What is being asked
Where the records below show the word "agent" in a line, please copy that line.

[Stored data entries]
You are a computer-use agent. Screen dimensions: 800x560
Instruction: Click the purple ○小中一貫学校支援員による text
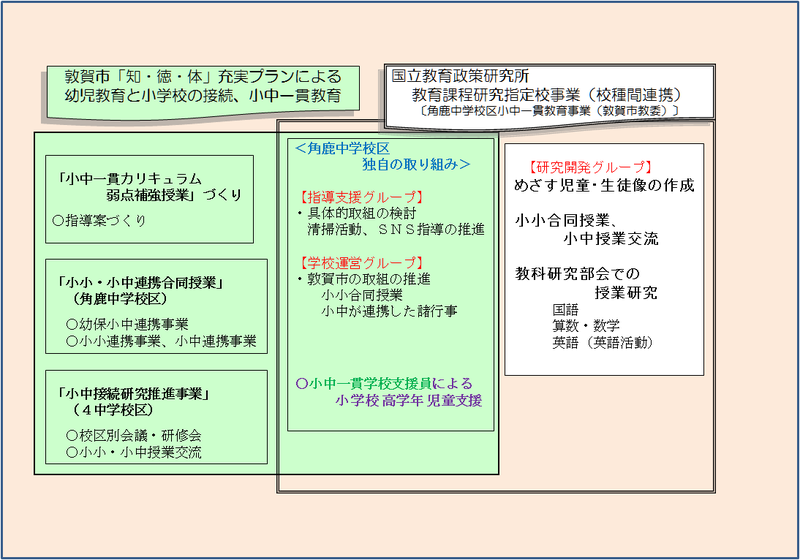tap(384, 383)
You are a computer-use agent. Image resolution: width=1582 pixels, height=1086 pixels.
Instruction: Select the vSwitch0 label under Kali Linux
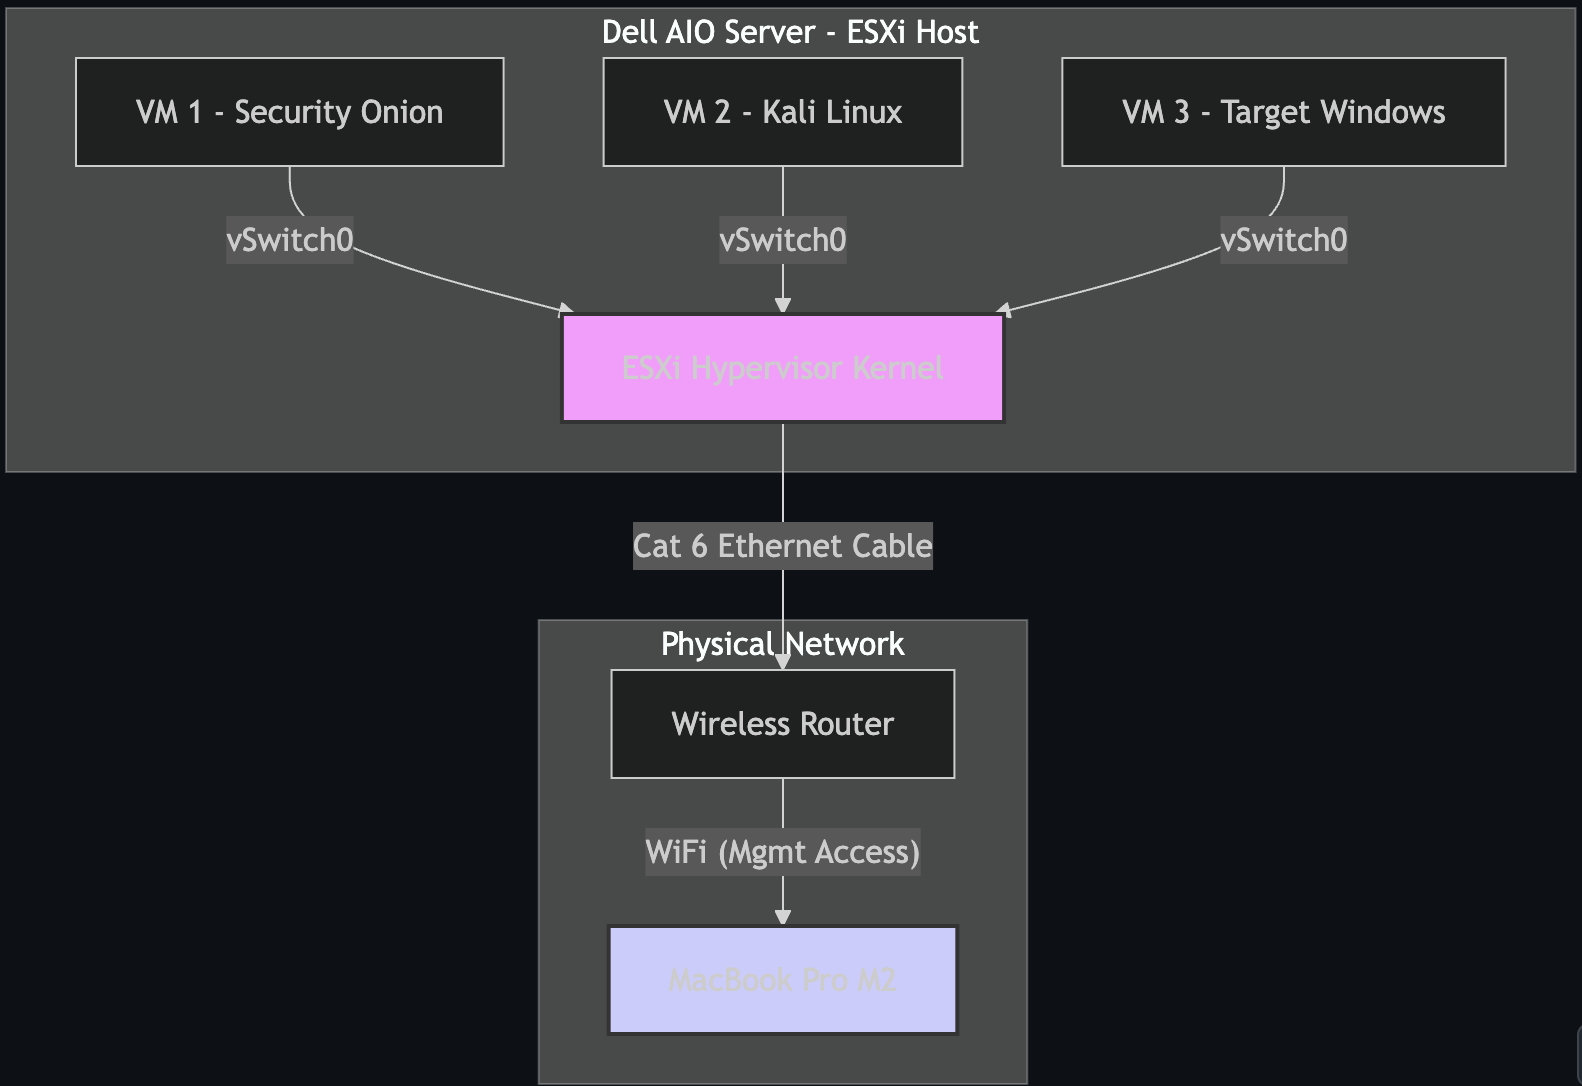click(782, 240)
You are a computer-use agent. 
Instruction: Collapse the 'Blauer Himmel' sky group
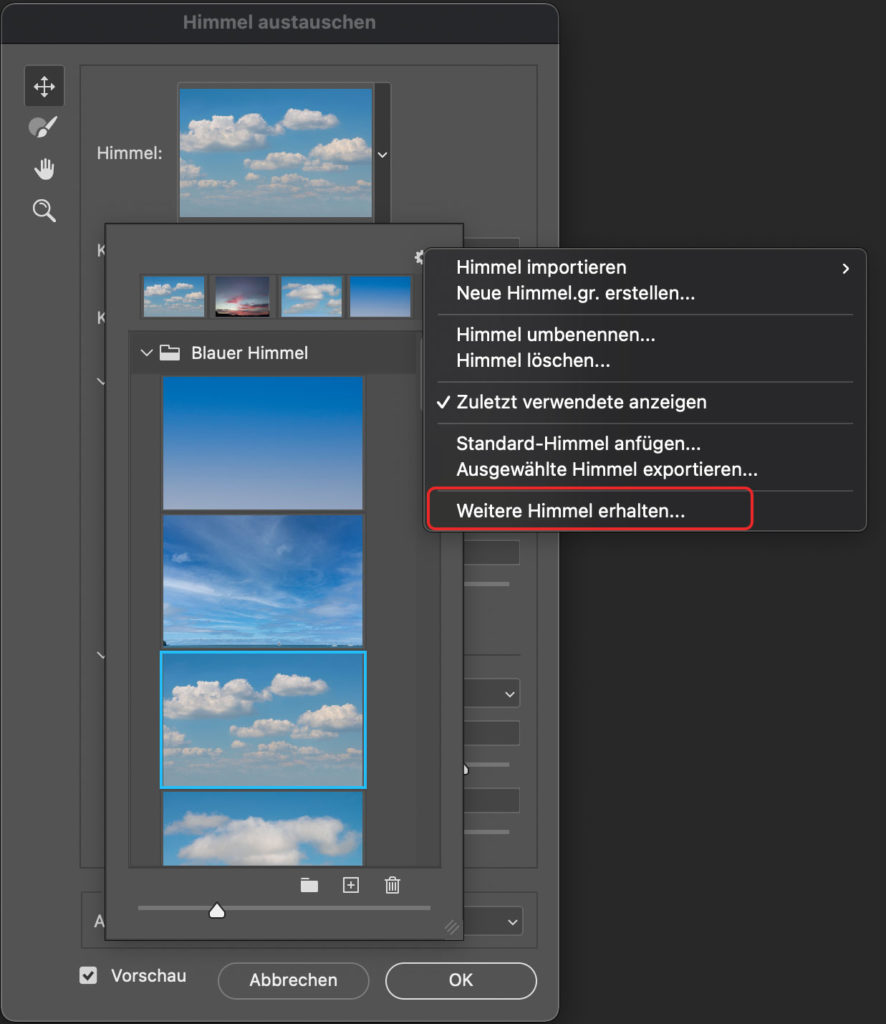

Task answer
You are a computer-use agent. Screen dimensions: 800x560
You are a computer-use agent. Image resolution: width=1582 pixels, height=1086 pixels.
You are a computer-use agent. 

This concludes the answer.